• DIRECTIONS
Among the records that follow, find the line with "[Instagram] (42, 2456)" and the line with "Reviews (0) (48, 1891)". Set down those lines and all lines between them exactly, without adding anything.

Data items:
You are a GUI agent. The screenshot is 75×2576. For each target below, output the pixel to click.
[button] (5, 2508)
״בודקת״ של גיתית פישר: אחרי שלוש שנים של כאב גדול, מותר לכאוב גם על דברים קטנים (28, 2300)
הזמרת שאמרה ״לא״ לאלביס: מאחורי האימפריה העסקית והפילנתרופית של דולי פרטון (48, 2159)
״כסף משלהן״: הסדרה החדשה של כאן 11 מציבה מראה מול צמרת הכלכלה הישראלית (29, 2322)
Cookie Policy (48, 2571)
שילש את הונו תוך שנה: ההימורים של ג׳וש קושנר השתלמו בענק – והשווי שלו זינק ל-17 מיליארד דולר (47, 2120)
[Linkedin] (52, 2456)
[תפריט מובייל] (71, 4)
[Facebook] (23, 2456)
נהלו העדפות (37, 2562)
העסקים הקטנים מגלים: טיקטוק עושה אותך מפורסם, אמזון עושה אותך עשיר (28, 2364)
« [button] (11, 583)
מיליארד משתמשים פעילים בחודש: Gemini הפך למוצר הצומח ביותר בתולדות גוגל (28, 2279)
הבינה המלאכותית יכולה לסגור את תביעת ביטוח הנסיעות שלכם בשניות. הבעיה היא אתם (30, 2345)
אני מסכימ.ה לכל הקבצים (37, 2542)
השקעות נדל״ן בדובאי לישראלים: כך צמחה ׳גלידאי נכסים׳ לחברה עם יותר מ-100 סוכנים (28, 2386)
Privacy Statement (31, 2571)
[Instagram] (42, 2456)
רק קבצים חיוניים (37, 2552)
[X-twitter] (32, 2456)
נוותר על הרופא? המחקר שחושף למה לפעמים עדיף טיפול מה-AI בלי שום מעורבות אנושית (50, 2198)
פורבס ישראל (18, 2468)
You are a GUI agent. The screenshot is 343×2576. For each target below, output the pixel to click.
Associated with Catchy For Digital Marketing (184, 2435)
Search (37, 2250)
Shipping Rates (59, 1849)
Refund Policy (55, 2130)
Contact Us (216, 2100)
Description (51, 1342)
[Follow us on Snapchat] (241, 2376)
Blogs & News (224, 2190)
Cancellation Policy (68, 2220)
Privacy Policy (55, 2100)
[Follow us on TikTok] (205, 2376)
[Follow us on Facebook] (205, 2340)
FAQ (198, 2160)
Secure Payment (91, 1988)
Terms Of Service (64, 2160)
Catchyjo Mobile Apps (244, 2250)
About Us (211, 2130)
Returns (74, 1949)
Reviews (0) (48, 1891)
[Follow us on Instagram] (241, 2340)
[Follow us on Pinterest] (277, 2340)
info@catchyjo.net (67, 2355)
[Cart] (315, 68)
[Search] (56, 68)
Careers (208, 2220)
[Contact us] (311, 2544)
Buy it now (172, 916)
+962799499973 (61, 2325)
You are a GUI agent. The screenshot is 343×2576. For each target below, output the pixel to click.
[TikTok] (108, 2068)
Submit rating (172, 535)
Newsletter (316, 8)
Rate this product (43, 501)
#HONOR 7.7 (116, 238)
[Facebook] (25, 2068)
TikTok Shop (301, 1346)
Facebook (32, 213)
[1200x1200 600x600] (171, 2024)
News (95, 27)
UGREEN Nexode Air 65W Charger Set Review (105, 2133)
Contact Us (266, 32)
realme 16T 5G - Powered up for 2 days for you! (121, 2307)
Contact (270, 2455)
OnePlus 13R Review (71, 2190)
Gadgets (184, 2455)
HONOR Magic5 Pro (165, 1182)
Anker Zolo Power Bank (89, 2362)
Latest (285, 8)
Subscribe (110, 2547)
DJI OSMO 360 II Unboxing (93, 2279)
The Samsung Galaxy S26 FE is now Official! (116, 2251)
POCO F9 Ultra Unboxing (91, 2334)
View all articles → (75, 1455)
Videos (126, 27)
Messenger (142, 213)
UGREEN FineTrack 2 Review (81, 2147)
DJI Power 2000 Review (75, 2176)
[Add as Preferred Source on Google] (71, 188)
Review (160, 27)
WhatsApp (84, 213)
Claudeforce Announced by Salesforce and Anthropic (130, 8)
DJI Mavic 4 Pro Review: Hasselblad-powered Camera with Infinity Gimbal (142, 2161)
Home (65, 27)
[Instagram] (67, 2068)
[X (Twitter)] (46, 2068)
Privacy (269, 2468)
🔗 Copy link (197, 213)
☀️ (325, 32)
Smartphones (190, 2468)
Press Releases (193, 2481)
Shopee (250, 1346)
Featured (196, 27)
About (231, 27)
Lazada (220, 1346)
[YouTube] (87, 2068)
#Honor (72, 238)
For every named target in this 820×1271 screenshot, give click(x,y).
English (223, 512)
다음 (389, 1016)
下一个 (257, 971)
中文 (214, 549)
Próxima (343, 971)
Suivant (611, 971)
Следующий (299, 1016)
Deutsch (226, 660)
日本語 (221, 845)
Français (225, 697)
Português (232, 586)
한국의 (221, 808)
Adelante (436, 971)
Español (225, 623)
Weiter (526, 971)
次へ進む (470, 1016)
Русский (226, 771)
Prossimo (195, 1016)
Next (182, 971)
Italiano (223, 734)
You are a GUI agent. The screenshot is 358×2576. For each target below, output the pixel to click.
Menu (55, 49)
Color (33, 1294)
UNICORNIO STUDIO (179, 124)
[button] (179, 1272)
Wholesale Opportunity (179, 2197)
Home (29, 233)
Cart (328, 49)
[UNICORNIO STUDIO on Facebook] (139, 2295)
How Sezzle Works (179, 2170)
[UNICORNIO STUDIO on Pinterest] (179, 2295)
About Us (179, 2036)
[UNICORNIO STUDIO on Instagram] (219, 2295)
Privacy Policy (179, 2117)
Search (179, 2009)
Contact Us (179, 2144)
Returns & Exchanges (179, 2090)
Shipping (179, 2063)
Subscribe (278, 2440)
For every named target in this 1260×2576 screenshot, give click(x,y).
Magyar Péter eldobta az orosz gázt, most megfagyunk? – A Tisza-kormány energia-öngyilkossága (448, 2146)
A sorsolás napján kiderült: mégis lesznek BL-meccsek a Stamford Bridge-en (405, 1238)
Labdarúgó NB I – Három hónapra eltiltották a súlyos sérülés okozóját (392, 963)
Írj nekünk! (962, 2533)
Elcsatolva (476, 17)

• SOLUTION TO THIS PROBLEM
[Instagram] (42, 2456)
רק קבצים חיוניים (37, 2552)
[X-twitter] (32, 2456)
נוותר על הרופא? המחקר שחושף למה לפעמים עדיף טיפול מה-AI בלי שום מעורבות אנושית (50, 2198)
פורבס ישראל (18, 2468)
You are a GUI agent. The screenshot is 343×2576. For each target below, output the pixel to click.
Associated with Catchy For Digital Marketing (184, 2435)
Search (37, 2250)
Shipping Rates (59, 1849)
Refund Policy (55, 2130)
Contact Us (216, 2100)
Description (51, 1342)
[Follow us on Snapchat] (241, 2376)
Blogs & News (224, 2190)
Cancellation Policy (68, 2220)
Privacy Policy (55, 2100)
[Follow us on TikTok] (205, 2376)
[Follow us on Facebook] (205, 2340)
FAQ (198, 2160)
Secure Payment (91, 1988)
Terms Of Service (64, 2160)
Catchyjo Mobile Apps (244, 2250)
About Us (211, 2130)
Returns (74, 1949)
Reviews (0) (48, 1891)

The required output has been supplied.